• **Required task 1**: In the passage on equivariant projections, turn the paragraph beginning "The framework does not change the training objective" into a short bulleted list that keeps its main facts.
• **Required task 2**: From the passage on equivariant projections, copy out the stretch that opens with the words containing "The complexity of" and closes with "second (Tab. 6).", swapping "prohibitive" for "impractical".
• **Required task 3**:
Decide whether each statement agrees with the passage on equivariant projections. Answer yes or no, and quote the deciding words.
(a) Real Schur decomposition brought the 14×14 SVD time down to under 1 second.
(b) Hard truncation performed better than smooth thresholding.
(c) Discrete groups such as finite rotation groups have Lie algebras.

The complexity of SVD on \(L\) is \(O((d\cdot d')^3)\). While computed only once before training, it becomes prohibitive as \(d\cdot d'\) grows (e.g., 15 minutes for 14×14 inputs). The authors observe that when the Lie algebra representation is a normal matrix (commuting with its conjugate transpose, as in 2D/3D rotations), one can use real Schur decomposition \(d\rho_X = U_X\Lambda_X U_X^\top\) and \(d\rho_Y = U_Y\Lambda_Y U_Y^\top\). \(\Lambda\) is a block-diagonal matrix of \(1\times1\) or \(2\times2\) blocks, reducing complexity to \(O(\max(d,d')^3)\). Weights are shifted to the Schur basis \(\Delta' = U_Y^\top \Delta U_X\), and projection \(B_{\text{Schur}}\) is applied block-wise. This reduced the 14×14 SVD time from 15 minutes to under 1 second (Tab. 6).

4. Discrete Group Extension: Using group forward difference operators

The previous designs rely on Lie algebra representations. Discrete groups (e.g., finite rotation groups) lack Lie algebras. The authors introduce the "group forward difference operator" \(\Delta_s f(g) = f(sg) - f(g)\) as a discrete analogue. Based on this, they provide a first-order Taylor approximation for discrete groups (Lemma 2): \(\hat f(g) = f(e) + \sum_i n_{s_i}\Delta_{s_i}f(e)\), where the error is bounded by the word metric \(d_S\) and Lipschitz constant \(h\). By replacing \(d\rho\) with \(\Delta_s\), the projection operators and error bounds transfer directly to discrete groups.

Loss & Training

The framework does not change the training objective. It merely replaces weights in fortified layers with "projection × learnable parameters" and performs standard fine-tuning. The truncation threshold \(b\) is the only knob: smaller \(b\) is more equivariant (fewer directions), larger \(b\) is more flexible. Smooth thresholding was found to perform better than hard truncation (Tab. 7).

• **Entries**:

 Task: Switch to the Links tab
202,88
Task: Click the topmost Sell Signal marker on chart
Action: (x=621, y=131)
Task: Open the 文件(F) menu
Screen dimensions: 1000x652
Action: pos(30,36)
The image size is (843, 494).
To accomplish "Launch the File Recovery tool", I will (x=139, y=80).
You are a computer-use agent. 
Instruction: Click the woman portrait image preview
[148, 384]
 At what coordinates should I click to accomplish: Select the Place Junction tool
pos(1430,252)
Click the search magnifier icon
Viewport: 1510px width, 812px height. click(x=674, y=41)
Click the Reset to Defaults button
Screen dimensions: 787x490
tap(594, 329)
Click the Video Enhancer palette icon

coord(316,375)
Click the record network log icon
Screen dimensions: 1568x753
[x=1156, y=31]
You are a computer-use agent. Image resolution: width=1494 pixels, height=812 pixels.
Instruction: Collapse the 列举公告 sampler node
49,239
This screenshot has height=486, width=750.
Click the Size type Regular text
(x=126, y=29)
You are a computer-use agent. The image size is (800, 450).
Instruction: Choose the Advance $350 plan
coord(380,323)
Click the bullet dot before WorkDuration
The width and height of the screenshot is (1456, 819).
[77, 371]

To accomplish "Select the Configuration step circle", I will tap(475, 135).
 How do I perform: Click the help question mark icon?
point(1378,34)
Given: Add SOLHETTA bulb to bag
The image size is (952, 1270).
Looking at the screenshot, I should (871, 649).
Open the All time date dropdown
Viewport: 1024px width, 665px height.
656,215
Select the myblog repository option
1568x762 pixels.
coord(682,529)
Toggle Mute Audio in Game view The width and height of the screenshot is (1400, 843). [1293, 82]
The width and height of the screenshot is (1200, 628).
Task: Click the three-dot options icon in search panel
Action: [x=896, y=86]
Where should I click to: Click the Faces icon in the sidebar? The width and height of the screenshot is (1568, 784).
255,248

• **Expected output 1**:
- The training objective is unchanged.
- Weights in fortified layers are replaced with "projection × learnable parameters," and standard fine-tuning follows.
- The truncation threshold \(b\) is the only knob. A smaller \(b\) is more equivariant (fewer directions), and a larger \(b\) is more flexible.
- Smooth thresholding performed better than hard truncation (Tab. 7).

• **Expected output 2**:
The complexity of SVD on \(L\) is \(O((d\cdot d')^3)\). While computed only once before training, it becomes impractical as \(d\cdot d'\) grows (e.g., 15 minutes for 14×14 inputs). The authors observe that when the Lie algebra representation is a normal matrix (commuting with its conjugate transpose, as in 2D/3D rotations), one can use real Schur decomposition \(d\rho_X = U_X\Lambda_X U_X^\top\) and \(d\rho_Y = U_Y\Lambda_Y U_Y^\top\). \(\Lambda\) is a block-diagonal matrix of \(1\times1\) or \(2\times2\) blocks, reducing complexity to \(O(\max(d,d')^3)\). Weights are shifted to the Schur basis \(\Delta' = U_Y^\top \Delta U_X\), and projection \(B_{\text{Schur}}\) is applied block-wise. This reduced the 14×14 SVD time from 15 minutes to under 1 second (Tab. 6).

• **Expected output 3**:
(a) Yes: "This reduced the 14×14 SVD time from 15 minutes to under 1 second (Tab. 6)."
(b) No: "Smooth thresholding was found to perform better than hard truncation (Tab. 7)."
(c) No: "Discrete groups (e.g., finite rotation groups) lack Lie algebras."